──────── 入力データ ────────

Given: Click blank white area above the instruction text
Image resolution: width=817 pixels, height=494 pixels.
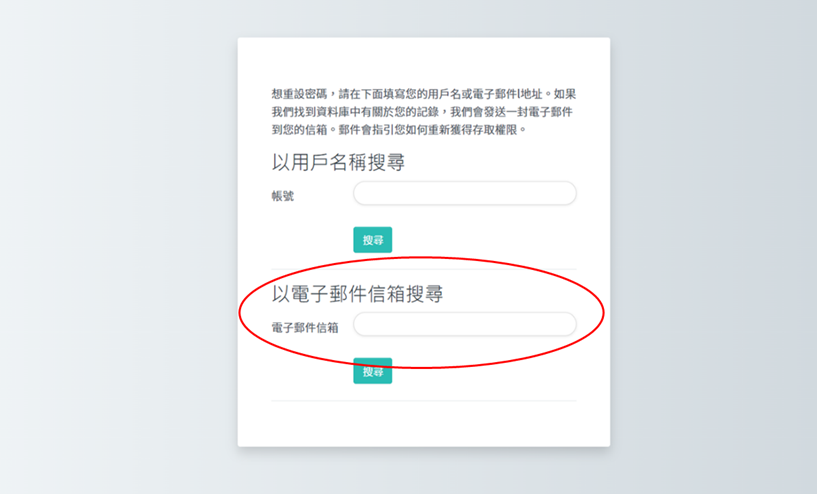Looking at the screenshot, I should 424,60.
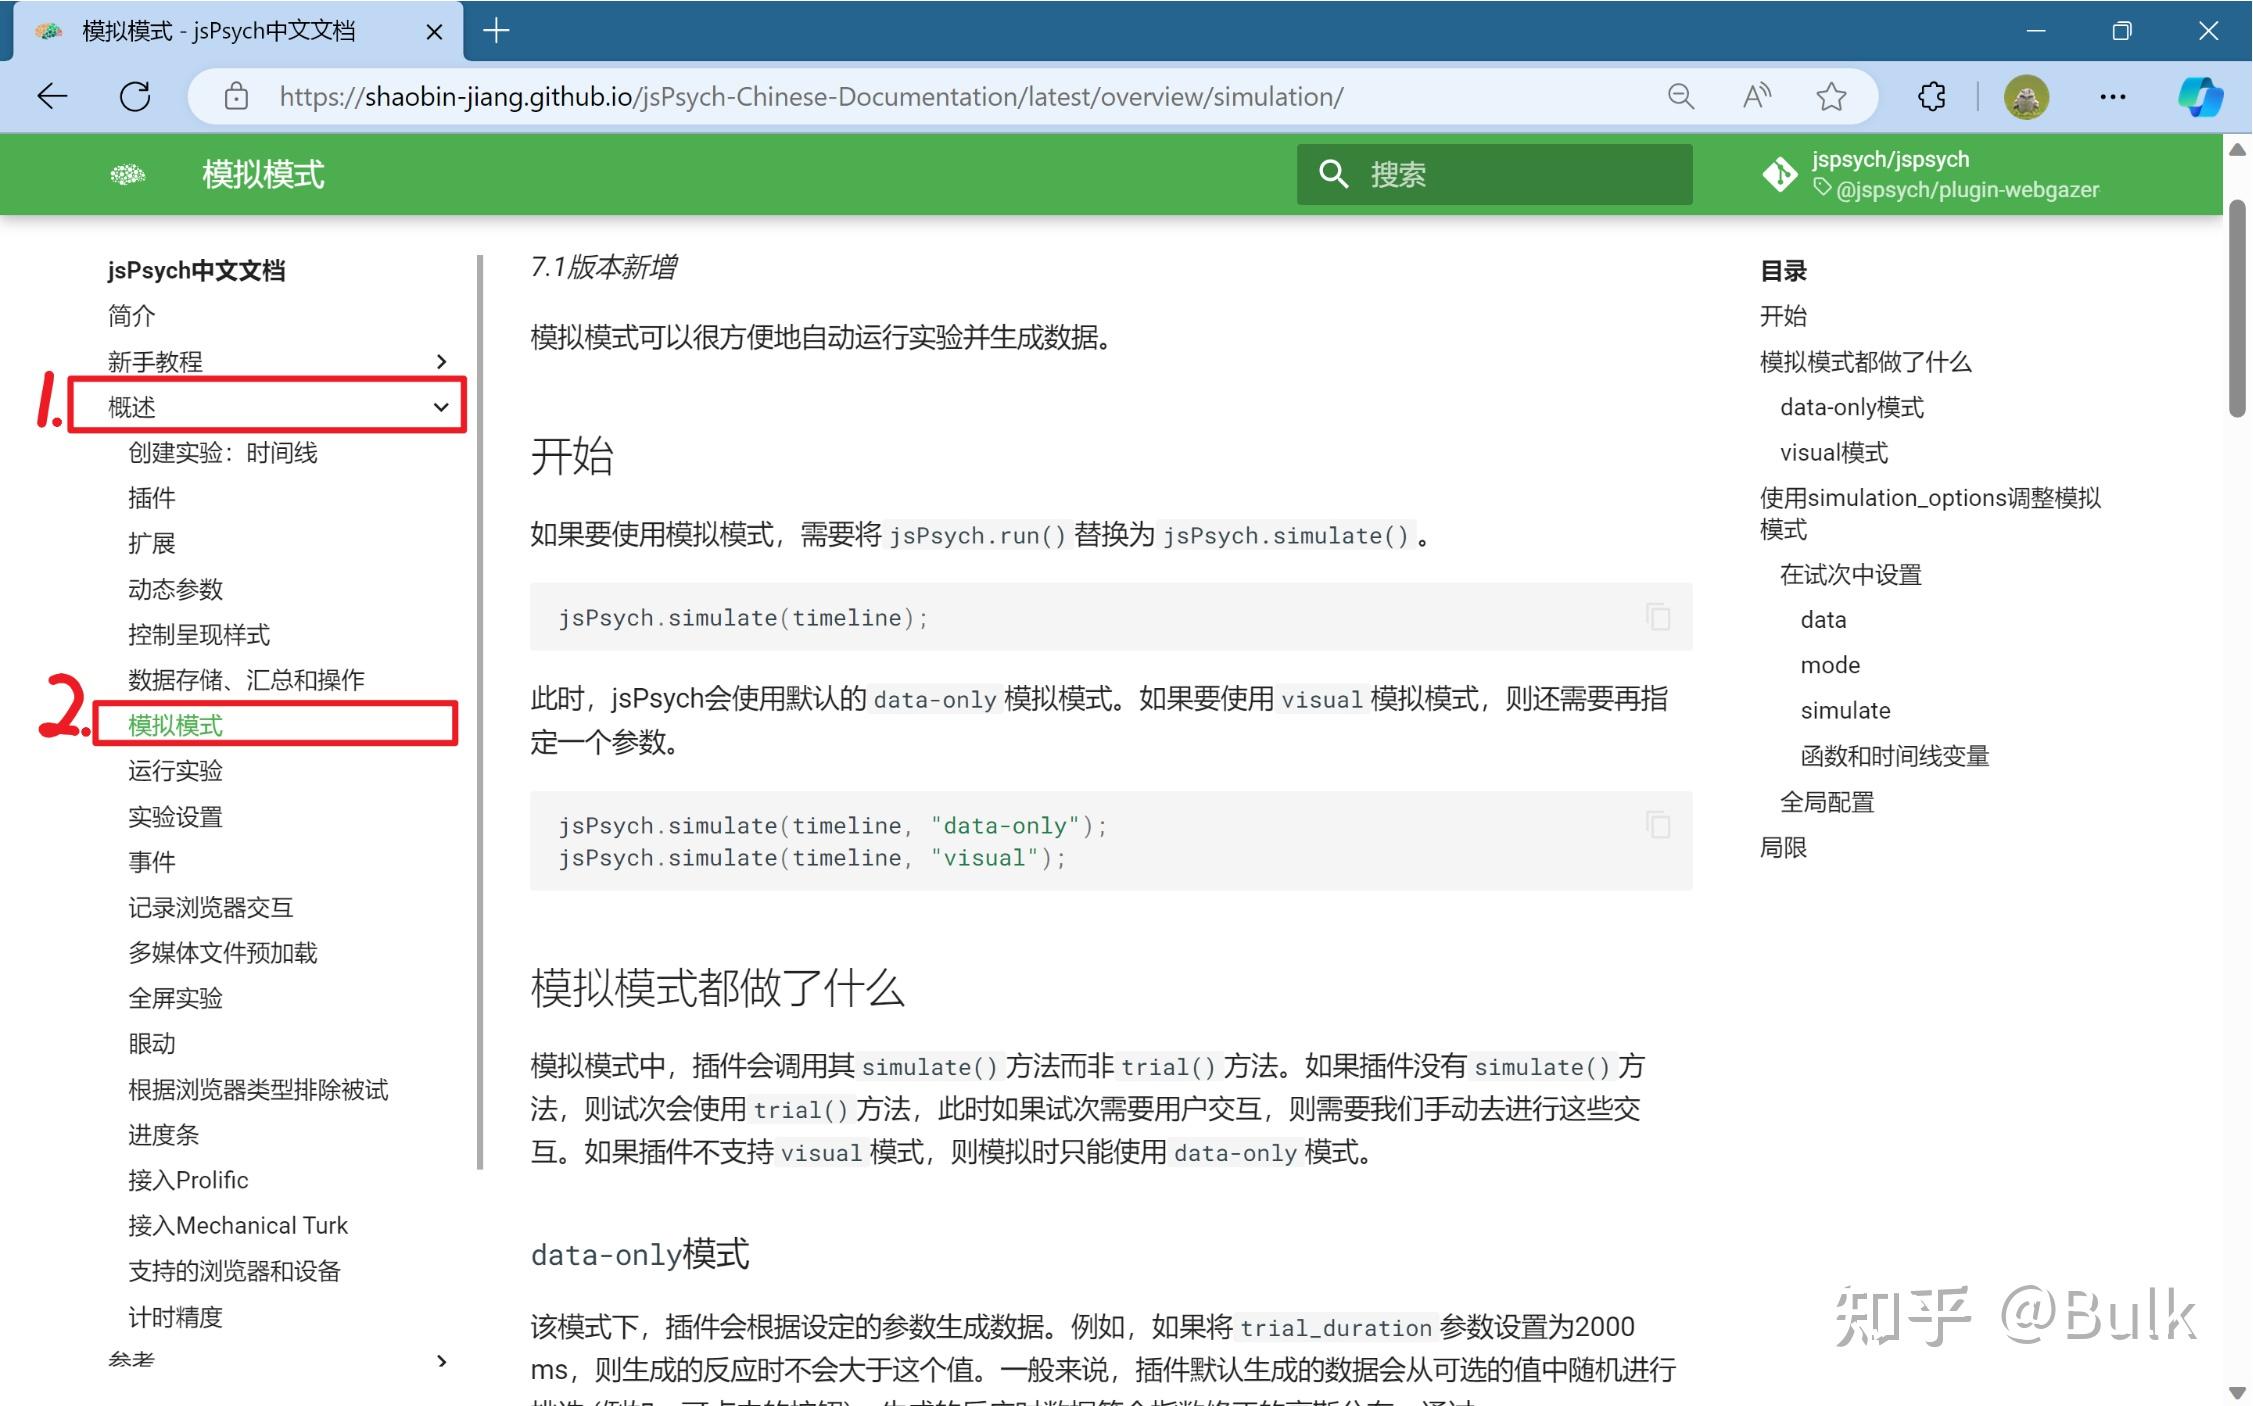Viewport: 2253px width, 1406px height.
Task: Open the visual模式 link in the table of contents
Action: coord(1833,452)
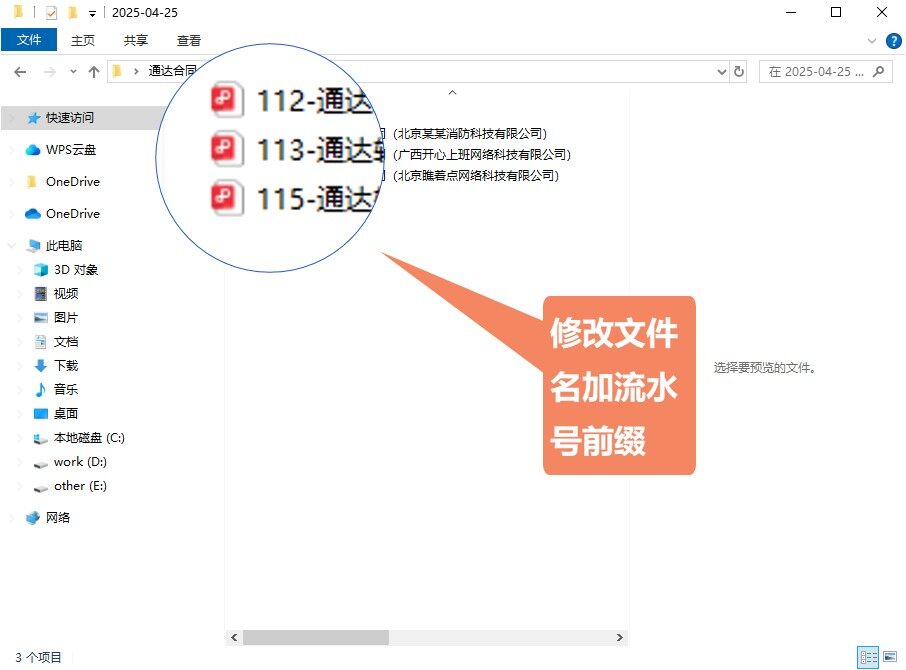Click the Help question mark icon

coord(894,40)
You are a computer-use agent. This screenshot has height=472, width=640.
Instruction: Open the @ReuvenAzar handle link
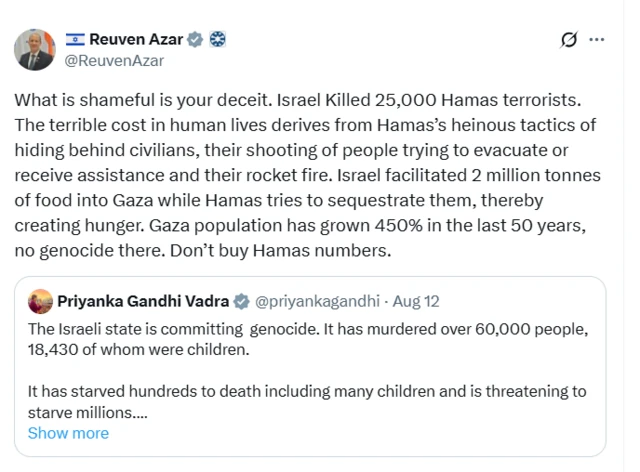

────────

:: 指示と要件 ::
すべてのレコードを編集し、「blank white area」を「empty white area」に置き換えて示すこと。ほかの部分は変えず、画像は含めないこと。

:: 解答 ::
Given: Click empty white area above the instruction text
Image resolution: width=817 pixels, height=494 pixels.
Looking at the screenshot, I should 424,60.
Viewport: 2253px width, 1406px height.
Task: Open the visual模式 link in the table of contents
Action: coord(1833,452)
Click the Help question mark icon

coord(894,40)
You are a computer-use agent. This screenshot has height=472, width=640.
Instruction: Open the @ReuvenAzar handle link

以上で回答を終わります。